Liebenberg, J (Claasen, J concurring)


  1. The accused appeared in the magistrate’s court in the district of Karasburg on a charge of housebreaking with intent to steal and theft.


  1. The proceedings of 21 January 2022 when the accused’s plea was taken, reveal that the court a quo invoked the provisions of s 112(1)(a) and convicted the accused on his mere plea of guilty. The review cover sheet further indicates that the accused was sentenced to a custodial sentence of 12 months’ imprisonment of which 6 months are suspended for a period of 5 years.



  1. When the matter came before me on automatic review, I queried the magistrate in the following terms:

‘1. With just short of seven (7) years’ experience on the bench is the magistrate of the view that it is in the interest of justice to invoke the provisions of section 112(1)(a) of the Criminal Procedure Act in a matter of Theft involving goods to the value of over N$ 10 000?

2. Having convicted in terms of section 112(1)(a), is the imposition of a custodial sentence permitted?’


  1. The magistrate in her reply explained that there was a mix up between two cases which appeared on the same date in question. She mistakenly attached the court record of a different case, where another accused was charged of the offence of common assault, and where the court invoked s 112(1)(a) and imposed a fine. She further attached the proceedings of the latter matter to the record to demonstrate to this court where she made the mistake.


  1. The explanation of the magistrate is appreciated. However, after perusal of the record of proceedings, it is evident that the magistrate’s explanation does not reflect the true state of affairs. The NAMCIS proceedings of the matter in question, on the date when the plea was taken, reflects the name of the accused (Aloisius Hendriks) and the court officials who were present on 21 January 2022. The proceedings further reflect the following on record:

‘PP: Accused is in custody.

Matter is on the roll for Possible Plea.

State is ready to proceed with the plea

Charge put to the accused person as per the charge annexure.

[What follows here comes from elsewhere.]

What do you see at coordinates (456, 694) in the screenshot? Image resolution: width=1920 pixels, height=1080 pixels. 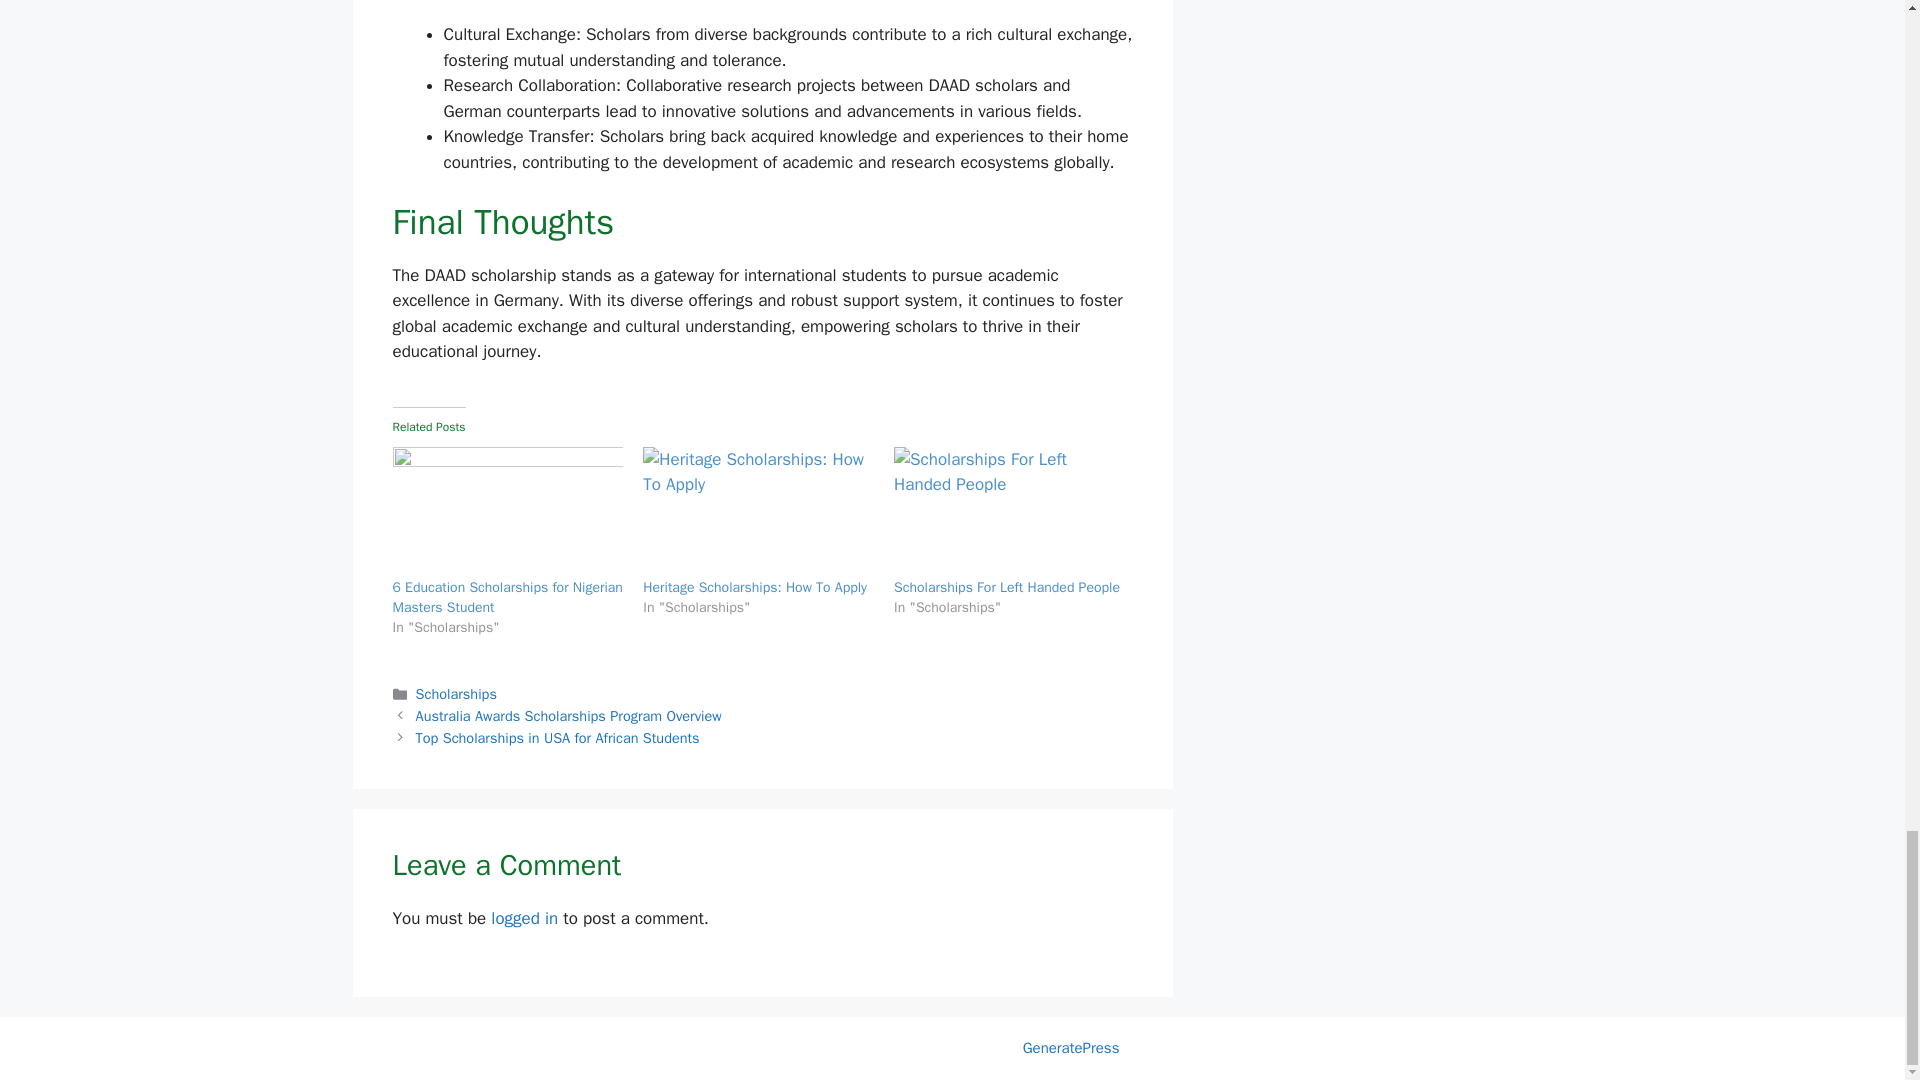 I see `Scholarships` at bounding box center [456, 694].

CRT: Do you understand the charge against you?

ACCD: Yes

CRT: How do you plead?

ACCD: Guilty

PP: May court apply S 112(1)(a) of the CPA 51 of 1977

Court: Section 112(1)(a) of the CPA applies. The accused person is found guilty on his own plea of guilty.’


  1. From the above quoted extract, it is evident that this is not an instance where the record of another case was merely attached to the record of the present proceedings. It is evident that from the inception of the proceedings, when the accused pleaded to the charge of housebreaking with intent to steal and theft, the court invoked s 112(1)(a), convicted and sentenced the accused to a custodial sentence.

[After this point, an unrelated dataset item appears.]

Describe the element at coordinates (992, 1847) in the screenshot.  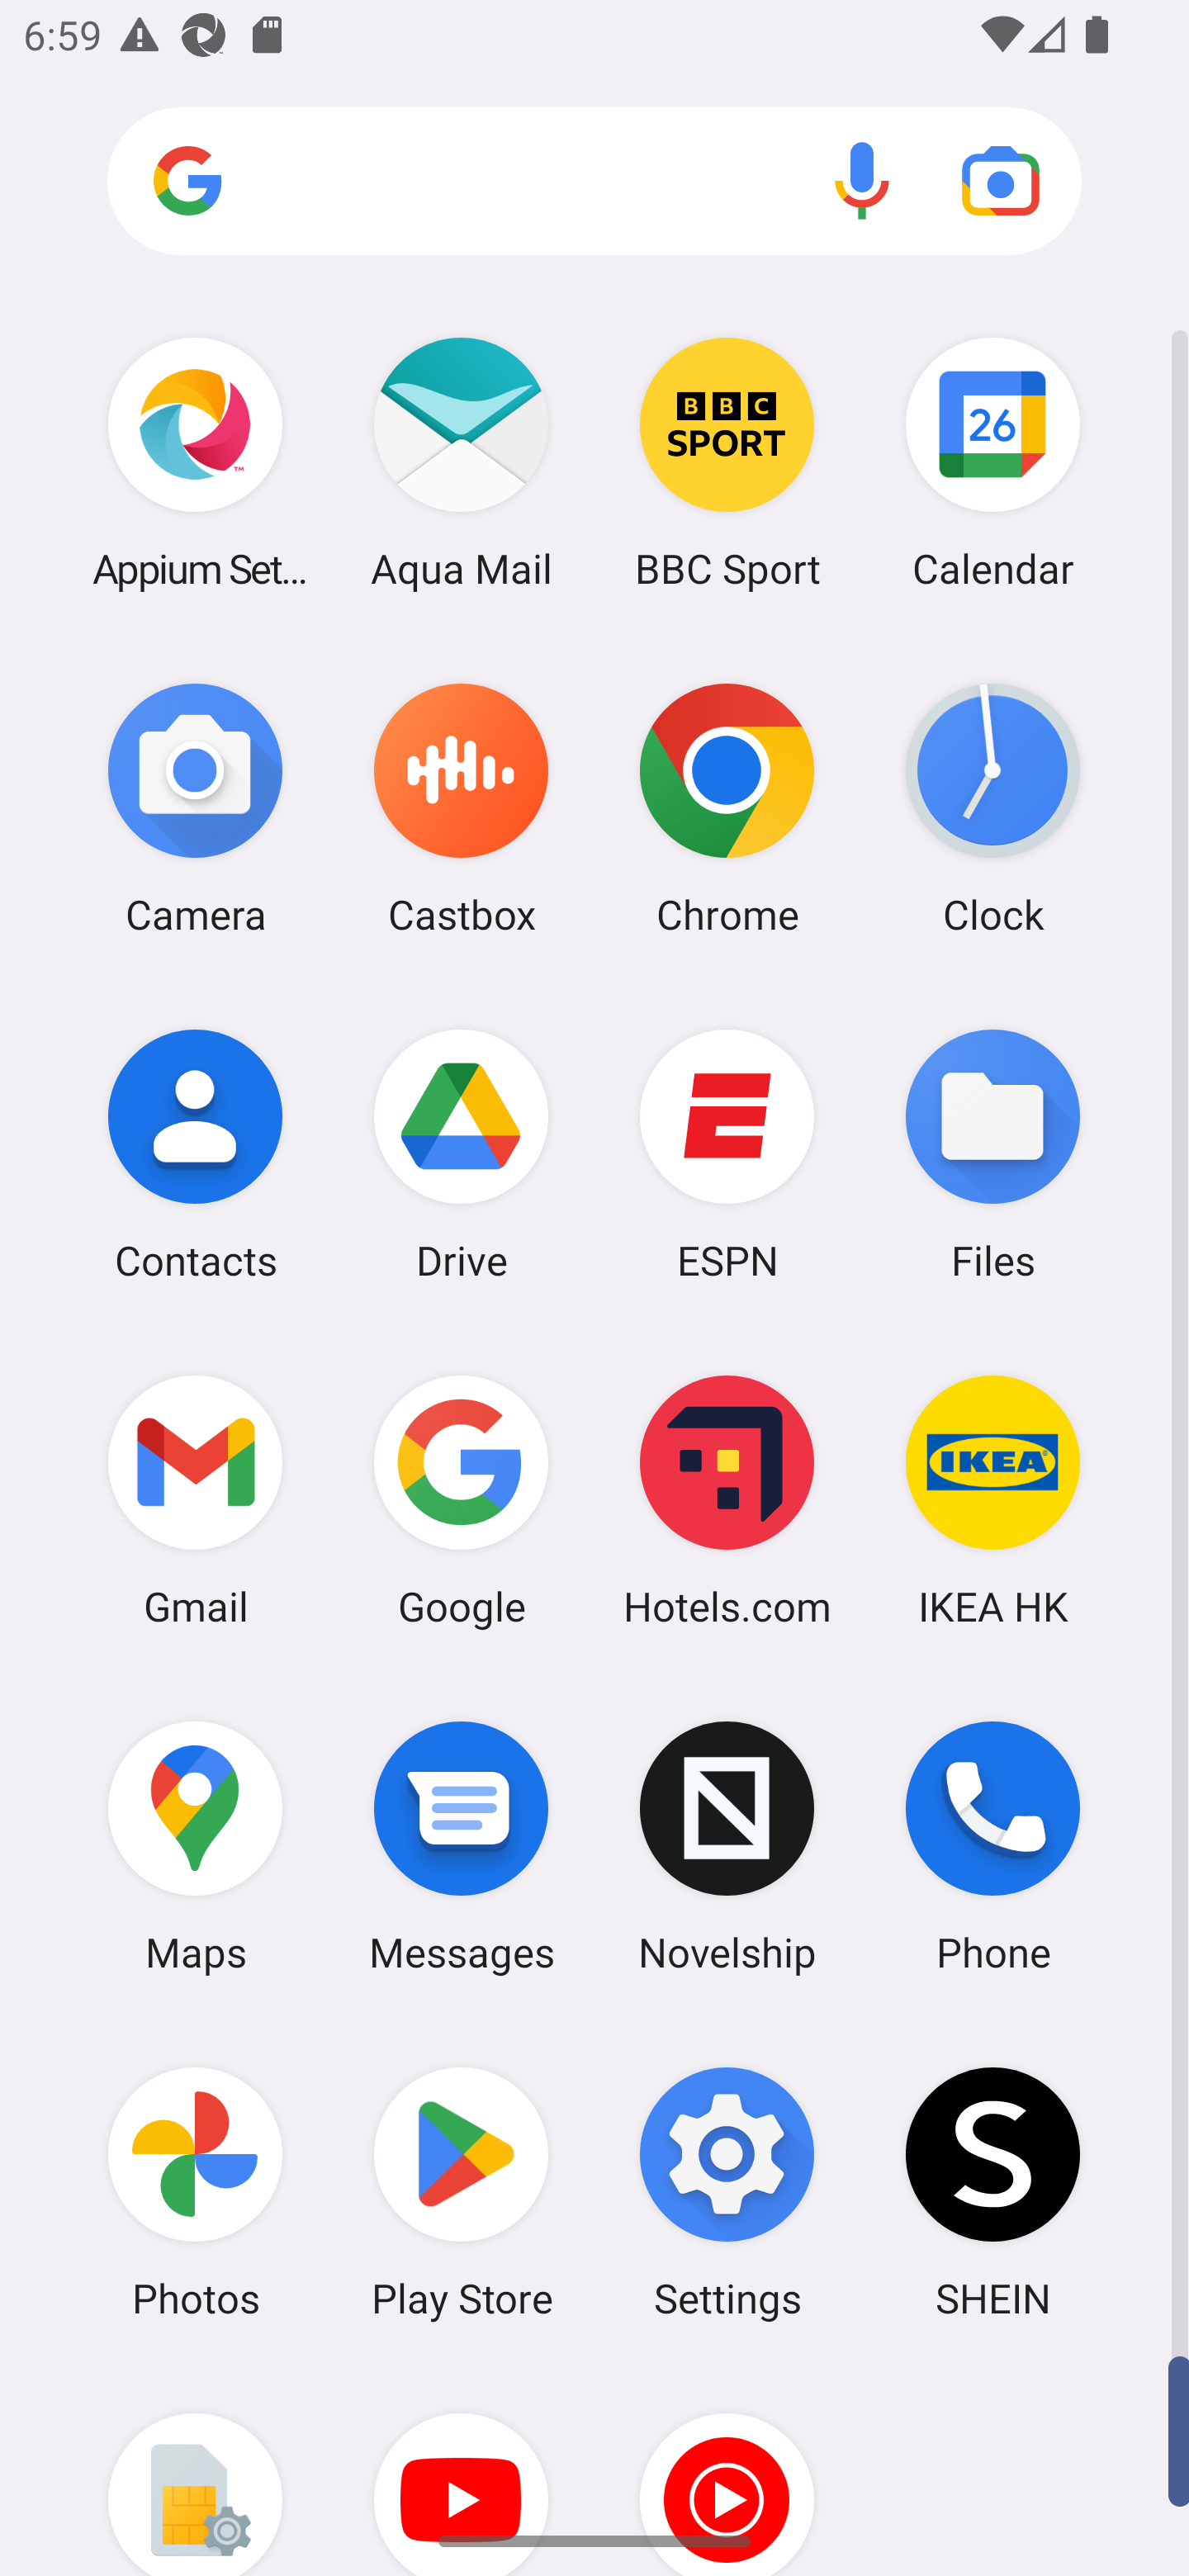
I see `Phone` at that location.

  1. With that being said, it is settled law that s 112(1)(a) provides for the disposal of trivial offences, and only if the offence does not merit punishment of imprisonment of any other form of detention.1 I need not regurgitate the legal principles set out in the application of sections 112(1)(a) and s 112(1)(b), but find it necessary to stipulate that, ‘presiding officers should guard against the indescretionate summary disposal of cases whilst rightly acting within the law in terms of s 112(1)(a), but at the same time, compromising an accused person’s constitutional right to a fair trial.’2



  1. From the foregoing, it is apparent that the presiding magistrate (a) did not exercise her discretion judiciously and (b) imposed an incompetent sentence. As a result the conviction and sentence cannot be permitted to stand.



  1. In the result the following order is made:

  1. The conviction and sentence are set aside.

  2. The matter is remitted to the magistrate in terms of section 312 of the Criminal Procedure Act 51 of 1977, with the direction to question the accused in terms of section 112(1)(b) of the Act and to bring the proceedings to its natural conclusion.

  3. In the event of a conviction, any term of imprisonment already served must be taken into consideration in sentencing.




J C Liebenberg

JUDGE

CM Claasen

JUDGE





1 S v Aniseb and Another 1991 (2) SACR 413 (NM).

2 S v Onesmus, S v Amukoto, S v Shipange 2011 (2) NR 461.